» **TASK TO CARRY OUT**:
In the records below, find the line containing "Truck Dealers (892, 1568)" and the line containing "Department Stores (900, 652)"; please repeat exactly the lines from one to the other, both included, and nothing more.

» **MATERIAL SUPPLIED**:
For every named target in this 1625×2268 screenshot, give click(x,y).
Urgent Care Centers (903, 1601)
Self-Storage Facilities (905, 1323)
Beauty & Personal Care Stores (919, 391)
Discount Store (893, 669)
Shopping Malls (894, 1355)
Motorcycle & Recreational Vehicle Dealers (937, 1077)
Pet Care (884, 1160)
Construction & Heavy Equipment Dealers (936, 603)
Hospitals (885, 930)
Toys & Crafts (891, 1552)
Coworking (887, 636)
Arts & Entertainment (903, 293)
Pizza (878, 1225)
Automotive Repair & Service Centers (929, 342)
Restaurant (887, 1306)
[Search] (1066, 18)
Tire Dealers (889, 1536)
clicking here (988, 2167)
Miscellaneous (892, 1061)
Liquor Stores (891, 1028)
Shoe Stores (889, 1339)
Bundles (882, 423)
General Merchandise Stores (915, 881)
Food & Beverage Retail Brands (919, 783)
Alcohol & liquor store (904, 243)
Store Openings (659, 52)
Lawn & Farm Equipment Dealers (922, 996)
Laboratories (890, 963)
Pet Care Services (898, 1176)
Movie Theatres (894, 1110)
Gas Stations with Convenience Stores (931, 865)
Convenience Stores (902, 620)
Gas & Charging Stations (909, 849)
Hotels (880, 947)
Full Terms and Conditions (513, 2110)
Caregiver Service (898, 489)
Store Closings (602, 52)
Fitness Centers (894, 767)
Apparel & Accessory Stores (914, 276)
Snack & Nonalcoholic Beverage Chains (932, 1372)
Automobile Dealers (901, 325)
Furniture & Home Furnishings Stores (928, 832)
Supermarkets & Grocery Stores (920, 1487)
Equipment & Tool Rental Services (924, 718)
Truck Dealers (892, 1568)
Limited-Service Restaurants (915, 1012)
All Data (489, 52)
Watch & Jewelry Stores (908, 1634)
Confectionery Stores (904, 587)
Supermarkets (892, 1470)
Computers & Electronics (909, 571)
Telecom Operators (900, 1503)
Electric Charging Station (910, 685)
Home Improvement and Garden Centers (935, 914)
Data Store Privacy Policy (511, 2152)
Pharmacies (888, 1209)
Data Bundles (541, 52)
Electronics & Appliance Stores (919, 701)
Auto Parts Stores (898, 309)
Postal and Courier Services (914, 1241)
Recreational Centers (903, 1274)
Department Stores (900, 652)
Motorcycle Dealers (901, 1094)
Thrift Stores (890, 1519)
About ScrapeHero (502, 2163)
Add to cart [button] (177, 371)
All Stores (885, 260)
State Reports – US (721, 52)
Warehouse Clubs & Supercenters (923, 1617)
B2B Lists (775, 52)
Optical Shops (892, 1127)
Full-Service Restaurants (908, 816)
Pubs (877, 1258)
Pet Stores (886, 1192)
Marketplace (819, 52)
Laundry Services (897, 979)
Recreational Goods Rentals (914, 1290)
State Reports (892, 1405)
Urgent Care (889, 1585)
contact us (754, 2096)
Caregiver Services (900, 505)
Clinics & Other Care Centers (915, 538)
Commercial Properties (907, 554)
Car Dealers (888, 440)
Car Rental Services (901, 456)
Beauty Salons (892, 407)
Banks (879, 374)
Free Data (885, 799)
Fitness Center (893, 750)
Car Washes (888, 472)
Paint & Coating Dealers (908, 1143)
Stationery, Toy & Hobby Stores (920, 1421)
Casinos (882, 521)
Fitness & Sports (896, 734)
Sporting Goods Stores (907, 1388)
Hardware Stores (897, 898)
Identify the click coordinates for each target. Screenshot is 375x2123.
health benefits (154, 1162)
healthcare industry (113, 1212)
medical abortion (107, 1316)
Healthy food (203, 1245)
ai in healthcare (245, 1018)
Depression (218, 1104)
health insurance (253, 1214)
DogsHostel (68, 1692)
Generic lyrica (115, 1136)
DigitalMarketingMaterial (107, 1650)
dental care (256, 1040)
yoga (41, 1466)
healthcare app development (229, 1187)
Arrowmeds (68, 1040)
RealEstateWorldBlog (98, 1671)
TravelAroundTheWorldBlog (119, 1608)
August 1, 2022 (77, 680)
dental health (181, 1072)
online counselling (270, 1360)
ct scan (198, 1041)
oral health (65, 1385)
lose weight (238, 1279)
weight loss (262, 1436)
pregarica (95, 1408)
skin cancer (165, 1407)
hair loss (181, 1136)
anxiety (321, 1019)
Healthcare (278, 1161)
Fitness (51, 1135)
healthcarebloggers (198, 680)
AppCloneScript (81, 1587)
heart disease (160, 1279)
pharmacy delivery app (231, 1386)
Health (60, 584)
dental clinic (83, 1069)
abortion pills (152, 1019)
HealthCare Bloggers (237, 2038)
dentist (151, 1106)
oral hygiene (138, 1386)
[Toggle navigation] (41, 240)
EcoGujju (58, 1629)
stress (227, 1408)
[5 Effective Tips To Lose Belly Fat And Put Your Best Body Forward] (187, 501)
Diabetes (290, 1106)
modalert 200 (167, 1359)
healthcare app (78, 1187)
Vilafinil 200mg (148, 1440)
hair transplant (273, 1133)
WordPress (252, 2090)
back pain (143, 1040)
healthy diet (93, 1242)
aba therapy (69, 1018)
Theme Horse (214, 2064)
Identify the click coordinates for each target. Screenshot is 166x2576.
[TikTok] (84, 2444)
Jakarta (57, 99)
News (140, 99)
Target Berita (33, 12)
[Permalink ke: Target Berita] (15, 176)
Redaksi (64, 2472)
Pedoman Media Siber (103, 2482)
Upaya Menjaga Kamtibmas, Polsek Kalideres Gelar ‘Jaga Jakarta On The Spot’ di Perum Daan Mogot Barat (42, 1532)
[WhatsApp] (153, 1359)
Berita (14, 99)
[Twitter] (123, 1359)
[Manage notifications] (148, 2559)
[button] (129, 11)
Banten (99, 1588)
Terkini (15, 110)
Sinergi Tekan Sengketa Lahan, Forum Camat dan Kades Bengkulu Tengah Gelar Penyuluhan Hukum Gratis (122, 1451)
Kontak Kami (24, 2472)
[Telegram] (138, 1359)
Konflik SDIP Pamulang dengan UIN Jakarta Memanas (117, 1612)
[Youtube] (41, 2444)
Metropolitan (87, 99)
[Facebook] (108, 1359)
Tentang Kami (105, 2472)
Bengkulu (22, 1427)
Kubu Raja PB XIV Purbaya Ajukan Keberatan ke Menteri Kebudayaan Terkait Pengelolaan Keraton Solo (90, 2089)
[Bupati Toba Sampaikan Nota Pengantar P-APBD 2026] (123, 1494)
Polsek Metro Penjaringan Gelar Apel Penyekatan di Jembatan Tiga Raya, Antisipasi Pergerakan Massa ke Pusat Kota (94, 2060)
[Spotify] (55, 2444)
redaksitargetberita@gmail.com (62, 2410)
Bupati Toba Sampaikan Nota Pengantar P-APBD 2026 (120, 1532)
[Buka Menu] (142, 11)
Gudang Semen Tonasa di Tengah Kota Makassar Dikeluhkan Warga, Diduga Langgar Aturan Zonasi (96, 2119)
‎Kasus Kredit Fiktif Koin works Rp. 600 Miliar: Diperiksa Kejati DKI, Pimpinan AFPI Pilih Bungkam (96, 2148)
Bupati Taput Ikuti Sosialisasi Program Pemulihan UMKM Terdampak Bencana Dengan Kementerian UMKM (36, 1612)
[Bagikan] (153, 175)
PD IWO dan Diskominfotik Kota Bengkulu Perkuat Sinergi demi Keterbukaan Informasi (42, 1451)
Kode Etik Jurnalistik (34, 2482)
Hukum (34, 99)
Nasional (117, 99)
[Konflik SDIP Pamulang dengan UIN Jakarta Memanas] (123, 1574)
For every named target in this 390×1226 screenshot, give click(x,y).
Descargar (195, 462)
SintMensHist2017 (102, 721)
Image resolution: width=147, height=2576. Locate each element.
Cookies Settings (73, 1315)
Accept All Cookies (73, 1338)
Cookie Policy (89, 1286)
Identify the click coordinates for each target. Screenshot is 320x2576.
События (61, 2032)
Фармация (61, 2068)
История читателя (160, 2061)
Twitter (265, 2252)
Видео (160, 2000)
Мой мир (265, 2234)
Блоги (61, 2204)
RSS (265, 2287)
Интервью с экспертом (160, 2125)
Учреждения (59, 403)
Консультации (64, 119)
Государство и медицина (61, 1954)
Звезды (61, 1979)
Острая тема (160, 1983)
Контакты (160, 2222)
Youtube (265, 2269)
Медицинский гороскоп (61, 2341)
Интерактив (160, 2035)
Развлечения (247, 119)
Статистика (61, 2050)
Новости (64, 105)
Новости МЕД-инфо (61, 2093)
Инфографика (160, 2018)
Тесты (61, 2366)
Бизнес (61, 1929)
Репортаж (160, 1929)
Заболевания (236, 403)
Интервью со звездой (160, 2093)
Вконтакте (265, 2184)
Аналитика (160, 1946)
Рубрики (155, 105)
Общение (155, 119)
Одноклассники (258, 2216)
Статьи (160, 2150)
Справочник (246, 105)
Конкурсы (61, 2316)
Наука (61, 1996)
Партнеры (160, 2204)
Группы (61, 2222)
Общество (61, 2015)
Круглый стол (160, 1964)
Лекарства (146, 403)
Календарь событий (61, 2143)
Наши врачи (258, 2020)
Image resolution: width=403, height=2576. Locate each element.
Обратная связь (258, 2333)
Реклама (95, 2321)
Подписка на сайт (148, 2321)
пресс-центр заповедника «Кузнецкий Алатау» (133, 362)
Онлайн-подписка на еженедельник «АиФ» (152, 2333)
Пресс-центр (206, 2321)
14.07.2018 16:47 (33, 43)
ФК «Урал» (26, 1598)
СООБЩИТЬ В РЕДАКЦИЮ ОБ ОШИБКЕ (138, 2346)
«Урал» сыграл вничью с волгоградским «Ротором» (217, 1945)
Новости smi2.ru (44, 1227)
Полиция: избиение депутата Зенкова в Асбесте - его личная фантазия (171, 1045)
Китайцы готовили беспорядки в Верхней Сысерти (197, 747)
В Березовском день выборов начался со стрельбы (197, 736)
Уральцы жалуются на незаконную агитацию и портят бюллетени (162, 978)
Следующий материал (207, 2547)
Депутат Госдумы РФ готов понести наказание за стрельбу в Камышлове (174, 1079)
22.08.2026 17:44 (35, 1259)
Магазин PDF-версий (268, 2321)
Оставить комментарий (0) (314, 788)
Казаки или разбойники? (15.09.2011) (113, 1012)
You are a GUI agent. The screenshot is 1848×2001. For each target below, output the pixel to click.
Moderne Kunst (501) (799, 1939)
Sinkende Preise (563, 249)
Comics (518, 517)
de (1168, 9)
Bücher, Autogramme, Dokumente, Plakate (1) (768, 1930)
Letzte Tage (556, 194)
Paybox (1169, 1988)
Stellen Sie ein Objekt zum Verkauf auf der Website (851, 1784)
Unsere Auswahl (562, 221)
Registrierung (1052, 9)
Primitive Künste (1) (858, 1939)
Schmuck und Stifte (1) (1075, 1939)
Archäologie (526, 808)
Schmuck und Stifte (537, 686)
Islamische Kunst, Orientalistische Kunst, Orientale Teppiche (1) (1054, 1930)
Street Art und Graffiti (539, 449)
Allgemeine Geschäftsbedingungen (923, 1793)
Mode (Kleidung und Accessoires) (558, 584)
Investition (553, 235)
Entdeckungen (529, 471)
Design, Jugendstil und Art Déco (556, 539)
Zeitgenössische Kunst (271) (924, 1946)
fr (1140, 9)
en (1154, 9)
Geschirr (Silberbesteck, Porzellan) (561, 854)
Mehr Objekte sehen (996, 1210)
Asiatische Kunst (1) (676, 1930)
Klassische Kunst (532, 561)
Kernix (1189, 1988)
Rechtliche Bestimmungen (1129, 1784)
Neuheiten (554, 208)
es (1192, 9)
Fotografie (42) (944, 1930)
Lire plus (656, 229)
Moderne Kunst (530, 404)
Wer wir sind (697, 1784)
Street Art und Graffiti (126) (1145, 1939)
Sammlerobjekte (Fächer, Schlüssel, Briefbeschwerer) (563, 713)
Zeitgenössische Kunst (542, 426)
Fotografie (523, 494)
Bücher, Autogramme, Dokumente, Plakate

» **YOUR SOLUTION**:
Truck Dealers (892, 1568)
Limited-Service Restaurants (915, 1012)
All Data (489, 52)
Watch & Jewelry Stores (908, 1634)
Confectionery Stores (904, 587)
Supermarkets (892, 1470)
Computers & Electronics (909, 571)
Telecom Operators (900, 1503)
Electric Charging Station (910, 685)
Home Improvement and Garden Centers (935, 914)
Data Store Privacy Policy (511, 2152)
Pharmacies (888, 1209)
Data Bundles (541, 52)
Electronics & Appliance Stores (919, 701)
Auto Parts Stores (898, 309)
Postal and Courier Services (914, 1241)
Recreational Centers (903, 1274)
Department Stores (900, 652)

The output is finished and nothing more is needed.